Los festejos callejeros ocurridos realmente en aquel 78 dan lugar a lo que queda de ellos, en la ficción, al día siguiente: una calle cubierta de papelitos en un barrio suburbano de Buenos Aires y un trasnochado que ya no tiene lugar en la escena porque la fiesta terminó y hay que seguir trabajando: con el típico frío de julio, Rubén Molinuevo (Julio De Grazia) abre su fábrica como todos los días.
A la alegría poco creíble de Rubén se opone la preocupación de su socio y concuñado, Carlos Bonifatti (Federico Lupi) quien rápidamente instala el conflicto: el negocio se viene a pique.
Con ese sentimiento de naufragio y la necesidad de hacer justicia, Bonifatti increpa a un automovilista que está infringiendo una ordenanza: avanza por una calle transformada en peatonal. Poco durará la indignación, porque el automovilista, Arteche, un antiguo compañero del servicio militar obligatorio, reconoce a Bonifatti y sin más le entrega las llaves de su Mercedes Benz para que le haga de parking. Ya dentro del auto, Carlos es subyugado por el lujo y el poder y con gusto ocupará el lugar de Arteche: avanza por la calle desplazando a los peatones. Carlos aprende, así, a deslizarse con rapidez de la honradez a la infamia.
Desde este momento, los acontecimientos se presentan como una catarata. Bonifatti se transformará de empresario minipyme en financista, de la mano de su “amigo” Arteche, presentado como un personaje difuso y artificial a través de dos recursos: primero, paseándose detrás de un espejo facetado que le deforma el rostro y, luego, a través de una filmación. Arteche es una representación tan vacía como el depósito en que transforma la fábrica de botiquines.

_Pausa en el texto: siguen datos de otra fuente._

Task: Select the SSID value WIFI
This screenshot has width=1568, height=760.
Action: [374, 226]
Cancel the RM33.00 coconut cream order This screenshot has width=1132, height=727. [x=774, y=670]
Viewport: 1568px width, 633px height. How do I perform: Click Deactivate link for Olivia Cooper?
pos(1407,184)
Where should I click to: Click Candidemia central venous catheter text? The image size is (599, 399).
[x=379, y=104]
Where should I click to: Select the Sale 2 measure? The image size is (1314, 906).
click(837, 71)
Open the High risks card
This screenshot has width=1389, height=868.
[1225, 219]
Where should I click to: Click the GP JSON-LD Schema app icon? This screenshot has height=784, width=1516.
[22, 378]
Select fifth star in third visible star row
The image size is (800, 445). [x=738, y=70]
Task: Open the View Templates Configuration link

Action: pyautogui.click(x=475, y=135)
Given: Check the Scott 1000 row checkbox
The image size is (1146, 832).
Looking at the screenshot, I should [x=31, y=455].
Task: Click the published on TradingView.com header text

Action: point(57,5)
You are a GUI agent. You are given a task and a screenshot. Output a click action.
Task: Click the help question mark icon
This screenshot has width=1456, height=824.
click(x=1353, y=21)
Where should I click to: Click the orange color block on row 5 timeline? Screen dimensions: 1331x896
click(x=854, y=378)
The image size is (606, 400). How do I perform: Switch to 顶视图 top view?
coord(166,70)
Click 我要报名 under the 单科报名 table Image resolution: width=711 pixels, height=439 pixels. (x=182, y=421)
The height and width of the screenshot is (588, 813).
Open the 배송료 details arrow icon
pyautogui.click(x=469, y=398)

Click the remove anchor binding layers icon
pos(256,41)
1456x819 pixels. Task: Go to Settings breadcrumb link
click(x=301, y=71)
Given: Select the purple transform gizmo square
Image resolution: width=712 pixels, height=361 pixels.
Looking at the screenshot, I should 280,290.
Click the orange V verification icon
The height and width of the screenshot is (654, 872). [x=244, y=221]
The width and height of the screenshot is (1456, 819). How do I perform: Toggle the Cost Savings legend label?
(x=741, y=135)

Una escena reveladora de los cambios negativos que se están dando en el país (arteramente ocultados en la frase de Arteche: “Estamos entrando a un nuevo país”) es cuando cambian el cartel de la fábrica que tiene datos precisos (nombre de los dueños, de la empresa y actividad) por otro que es, sólo, dos consonantes.
Carlos vende su parte de la fábrica a Rubén porque en este país “ya no conviene fabricar nada”. Luego, Rubén la tendrá que vender definitivamente porque sus botiquines fueron reemplazados por los que llegan de Taiwán. En el país todo se importa y los que pueden, como Carlos, se van a Miami y compran electrodomésticos, aun los que no necesitan. Justamente, en el retorno de USA de la familia Bonifatti vuelve a sonar la música inicial de la película, esa que acompañó los festejos del mundial, que duraron poco, como poco durará la vida de despilfarro y mentiras de Carlos.
La película termina con una lluvia torrencial que quizás venga a limpiar culpas, arrastrar vanas ilusiones y dar paso a un nuevo país donde vayan en cana los reales estafadores.